▶ _수행할 작업_: 아래 데이터의 각 줄을 문자열 하나로 삼아 JSON 목록에 넣으세요. 빈 줄은 빼세요.

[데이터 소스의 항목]
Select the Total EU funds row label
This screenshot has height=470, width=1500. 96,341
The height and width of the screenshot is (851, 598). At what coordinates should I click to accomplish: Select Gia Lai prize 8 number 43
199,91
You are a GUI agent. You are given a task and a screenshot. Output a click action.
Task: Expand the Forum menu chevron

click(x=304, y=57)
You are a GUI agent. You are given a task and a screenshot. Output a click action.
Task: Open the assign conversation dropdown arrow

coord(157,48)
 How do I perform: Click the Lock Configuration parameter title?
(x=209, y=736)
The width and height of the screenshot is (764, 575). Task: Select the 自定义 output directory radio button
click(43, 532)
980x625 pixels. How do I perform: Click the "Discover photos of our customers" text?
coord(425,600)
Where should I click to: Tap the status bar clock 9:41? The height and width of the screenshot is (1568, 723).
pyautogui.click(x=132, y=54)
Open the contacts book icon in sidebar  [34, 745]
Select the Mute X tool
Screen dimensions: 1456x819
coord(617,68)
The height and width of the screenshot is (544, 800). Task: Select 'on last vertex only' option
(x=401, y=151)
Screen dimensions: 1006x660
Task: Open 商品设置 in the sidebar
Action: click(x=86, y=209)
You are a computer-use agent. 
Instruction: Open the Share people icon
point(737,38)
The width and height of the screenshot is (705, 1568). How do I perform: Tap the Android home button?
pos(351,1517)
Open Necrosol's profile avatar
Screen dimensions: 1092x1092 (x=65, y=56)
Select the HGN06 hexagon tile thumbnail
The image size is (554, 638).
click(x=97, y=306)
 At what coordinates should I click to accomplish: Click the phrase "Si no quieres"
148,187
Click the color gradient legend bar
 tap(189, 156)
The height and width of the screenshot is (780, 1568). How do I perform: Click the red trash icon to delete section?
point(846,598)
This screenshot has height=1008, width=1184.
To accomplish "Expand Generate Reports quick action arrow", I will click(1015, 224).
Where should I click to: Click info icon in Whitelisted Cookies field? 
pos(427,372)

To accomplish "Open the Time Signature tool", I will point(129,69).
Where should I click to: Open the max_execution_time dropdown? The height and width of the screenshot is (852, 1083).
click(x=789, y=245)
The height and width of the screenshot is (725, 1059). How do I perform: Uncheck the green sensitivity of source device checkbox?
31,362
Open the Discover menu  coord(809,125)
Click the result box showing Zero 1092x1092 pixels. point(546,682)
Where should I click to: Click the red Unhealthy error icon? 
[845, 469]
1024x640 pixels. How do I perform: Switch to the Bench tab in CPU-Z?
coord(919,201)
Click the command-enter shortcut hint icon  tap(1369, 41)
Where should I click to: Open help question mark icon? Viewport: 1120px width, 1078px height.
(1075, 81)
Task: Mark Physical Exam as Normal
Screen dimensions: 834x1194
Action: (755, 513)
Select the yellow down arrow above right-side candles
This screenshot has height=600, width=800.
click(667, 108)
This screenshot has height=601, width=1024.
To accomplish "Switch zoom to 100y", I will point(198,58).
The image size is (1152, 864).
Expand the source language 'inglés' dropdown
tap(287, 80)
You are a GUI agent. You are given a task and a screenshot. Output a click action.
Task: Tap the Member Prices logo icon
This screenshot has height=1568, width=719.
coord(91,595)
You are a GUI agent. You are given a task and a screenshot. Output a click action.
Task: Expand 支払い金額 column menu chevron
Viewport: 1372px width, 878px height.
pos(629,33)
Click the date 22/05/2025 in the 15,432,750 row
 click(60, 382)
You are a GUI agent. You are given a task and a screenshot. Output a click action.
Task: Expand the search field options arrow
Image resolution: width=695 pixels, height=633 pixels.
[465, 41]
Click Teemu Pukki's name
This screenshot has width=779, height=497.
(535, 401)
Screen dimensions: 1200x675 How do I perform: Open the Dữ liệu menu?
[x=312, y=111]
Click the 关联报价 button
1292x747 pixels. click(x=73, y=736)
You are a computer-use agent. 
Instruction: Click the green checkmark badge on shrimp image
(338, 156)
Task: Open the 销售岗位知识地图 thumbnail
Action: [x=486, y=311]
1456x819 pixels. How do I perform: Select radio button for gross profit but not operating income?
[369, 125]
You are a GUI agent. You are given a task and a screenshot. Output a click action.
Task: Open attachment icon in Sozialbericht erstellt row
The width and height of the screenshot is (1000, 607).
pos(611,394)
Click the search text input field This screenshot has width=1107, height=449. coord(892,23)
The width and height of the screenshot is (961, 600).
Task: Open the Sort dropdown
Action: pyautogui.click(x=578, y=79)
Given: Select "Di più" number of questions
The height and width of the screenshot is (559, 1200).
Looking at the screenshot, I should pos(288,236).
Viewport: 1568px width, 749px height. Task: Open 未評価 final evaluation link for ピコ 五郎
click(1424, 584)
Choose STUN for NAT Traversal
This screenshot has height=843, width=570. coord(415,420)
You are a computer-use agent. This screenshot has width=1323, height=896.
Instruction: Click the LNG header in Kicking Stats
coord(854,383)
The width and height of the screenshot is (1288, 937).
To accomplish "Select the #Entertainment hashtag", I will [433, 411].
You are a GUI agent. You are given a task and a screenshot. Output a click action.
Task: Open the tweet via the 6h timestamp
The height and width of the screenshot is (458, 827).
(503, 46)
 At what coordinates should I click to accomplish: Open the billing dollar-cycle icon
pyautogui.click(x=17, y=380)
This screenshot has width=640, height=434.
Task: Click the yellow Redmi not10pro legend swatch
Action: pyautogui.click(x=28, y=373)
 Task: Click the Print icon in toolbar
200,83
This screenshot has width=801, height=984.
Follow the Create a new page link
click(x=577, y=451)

▶ _작업의 답_:
[
  "Select the Total EU funds row label",
  "This screenshot has height=470, width=1500. 96,341",
  "The height and width of the screenshot is (851, 598). At what coordinates should I click to accomplish: Select Gia Lai prize 8 number 43",
  "199,91",
  "You are a GUI agent. You are given a task and a screenshot. Output a click action.",
  "Task: Expand the Forum menu chevron",
  "click(x=304, y=57)",
  "You are a GUI agent. You are given a task and a screenshot. Output a click action.",
  "Task: Open the assign conversation dropdown arrow",
  "coord(157,48)",
  " How do I perform: Click the Lock Configuration parameter title?",
  "(x=209, y=736)",
  "The width and height of the screenshot is (764, 575). Task: Select the 自定义 output directory radio button",
  "click(43, 532)",
  "980x625 pixels. How do I perform: Click the \"Discover photos of our customers\" text?",
  "coord(425,600)",
  "Where should I click to: Tap the status bar clock 9:41? The height and width of the screenshot is (1568, 723).",
  "pyautogui.click(x=132, y=54)",
  "Open the contacts book icon in sidebar  [34, 745]",
  "Select the Mute X tool",
  "Screen dimensions: 1456x819",
  "coord(617,68)",
  "The height and width of the screenshot is (544, 800). Task: Select 'on last vertex only' option",
  "(x=401, y=151)",
  "Screen dimensions: 1006x660",
  "Task: Open 商品设置 in the sidebar",
  "Action: click(x=86, y=209)",
  "You are a computer-use agent. ",
  "Instruction: Open the Share people icon",
  "point(737,38)",
  "The width and height of the screenshot is (705, 1568). How do I perform: Tap the Android home button?",
  "pos(351,1517)",
  "Open Necrosol's profile avatar",
  "Screen dimensions: 1092x1092 (x=65, y=56)",
  "Select the HGN06 hexagon tile thumbnail",
  "The image size is (554, 638).",
  "click(x=97, y=306)",
  " At what coordinates should I click to accomplish: Click the phrase \"Si no quieres\"",
  "148,187",
  "Click the color gradient legend bar",
  " tap(189, 156)",
  "The height and width of the screenshot is (780, 1568). How do I perform: Click the red trash icon to delete section?",
  "point(846,598)",
  "This screenshot has height=1008, width=1184.",
  "To accomplish \"Expand Generate Reports quick action arrow\", I will click(1015, 224).",
  "Where should I click to: Click info icon in Whitelisted Cookies field? ",
  "pos(427,372)",
  "To accomplish \"Open the Time Signature tool\", I will point(129,69).",
  "Where should I click to: Open the max_execution_time dropdown? The height and width of the screenshot is (852, 1083).",
  "click(x=789, y=245)",
  "The height and width of the screenshot is (725, 1059). How do I perform: Uncheck the green sensitivity of source device checkbox?",
  "31,362",
  "Open the Discover menu  coord(809,125)",
  "Click the result box showing Zero 1092x1092 pixels. point(546,682)",
  "Where should I click to: Click the red Unhealthy error icon? ",
  "[845, 469]",
  "1024x640 pixels. How do I perform: Switch to the Bench tab in CPU-Z?",
  "coord(919,201)",
  "Click the command-enter shortcut hint icon  tap(1369, 41)",
  "Where should I click to: Open help question mark icon? Viewport: 1120px width, 1078px height.",
  "(1075, 81)",
  "Task: Mark Physical Exam as Normal",
  "Screen dimensions: 834x1194",
  "Action: (755, 513)",
  "Select the yellow down arrow above right-side candles",
  "This screenshot has height=600, width=800.",
  "click(667, 108)",
  "This screenshot has height=601, width=1024.",
  "To accomplish \"Switch zoom to 100y\", I will point(198,58).",
  "The image size is (1152, 864).",
  "Expand the source language 'inglés' dropdown",
  "tap(287, 80)",
  "You are a GUI agent. You are given a task and a screenshot. Output a click action.",
  "Task: Tap the Member Prices logo icon",
  "This screenshot has height=1568, width=719.",
  "coord(91,595)",
  "You are a GUI agent. You are given a task and a screenshot. Output a click action.",
  "Task: Expand 支払い金額 column menu chevron",
  "Viewport: 1372px width, 878px height.",
  "pos(629,33)",
  "Click the date 22/05/2025 in the 15,432,750 row",
  " click(60, 382)",
  "You are a GUI agent. You are given a task and a screenshot. Output a click action.",
  "Task: Expand the search field options arrow",
  "Image resolution: width=695 pixels, height=633 pixels.",
  "[465, 41]",
  "Click Teemu Pukki's name",
  "This screenshot has width=779, height=497.",
  "(535, 401)",
  "Screen dimensions: 1200x675 How do I perform: Open the Dữ liệu menu?",
  "[x=312, y=111]",
  "Click the 关联报价 button",
  "1292x747 pixels. click(x=73, y=736)",
  "You are a computer-use agent. ",
  "Instruction: Click the green checkmark badge on shrimp image",
  "(338, 156)",
  "Task: Open the 销售岗位知识地图 thumbnail",
  "Action: [x=486, y=311]",
  "1456x819 pixels. How do I perform: Select radio button for gross profit but not operating income?",
  "[369, 125]",
  "You are a GUI agent. You are given a task and a screenshot. Output a click action.",
  "Task: Open attachment icon in Sozialbericht erstellt row",
  "The width and height of the screenshot is (1000, 607).",
  "pos(611,394)",
  "Click the search text input field This screenshot has width=1107, height=449. coord(892,23)",
  "The width and height of the screenshot is (961, 600).",
  "Task: Open the Sort dropdown",
  "Action: pyautogui.click(x=578, y=79)",
  "Given: Select \"Di più\" number of questions",
  "The height and width of the screenshot is (559, 1200).",
  "Looking at the screenshot, I should pos(288,236).",
  "Viewport: 1568px width, 749px height. Task: Open 未評価 final evaluation link for ピコ 五郎",
  "click(1424, 584)",
  "Choose STUN for NAT Traversal",
  "This screenshot has height=843, width=570. coord(415,420)",
  "You are a computer-use agent. This screenshot has width=1323, height=896.",
  "Instruction: Click the LNG header in Kicking Stats",
  "coord(854,383)",
  "The width and height of the screenshot is (1288, 937).",
  "To accomplish \"Select the #Entertainment hashtag\", I will [433, 411].",
  "You are a GUI agent. You are given a task and a screenshot. Output a click action.",
  "Task: Open the tweet via the 6h timestamp",
  "The height and width of the screenshot is (458, 827).",
  "(503, 46)",
  " At what coordinates should I click to accomplish: Open the billing dollar-cycle icon",
  "pyautogui.click(x=17, y=380)",
  "This screenshot has width=640, height=434.",
  "Task: Click the yellow Redmi not10pro legend swatch",
  "Action: pyautogui.click(x=28, y=373)",
  " Task: Click the Print icon in toolbar",
  "200,83",
  "This screenshot has width=801, height=984.",
  "Follow the Create a new page link",
  "click(x=577, y=451)"
]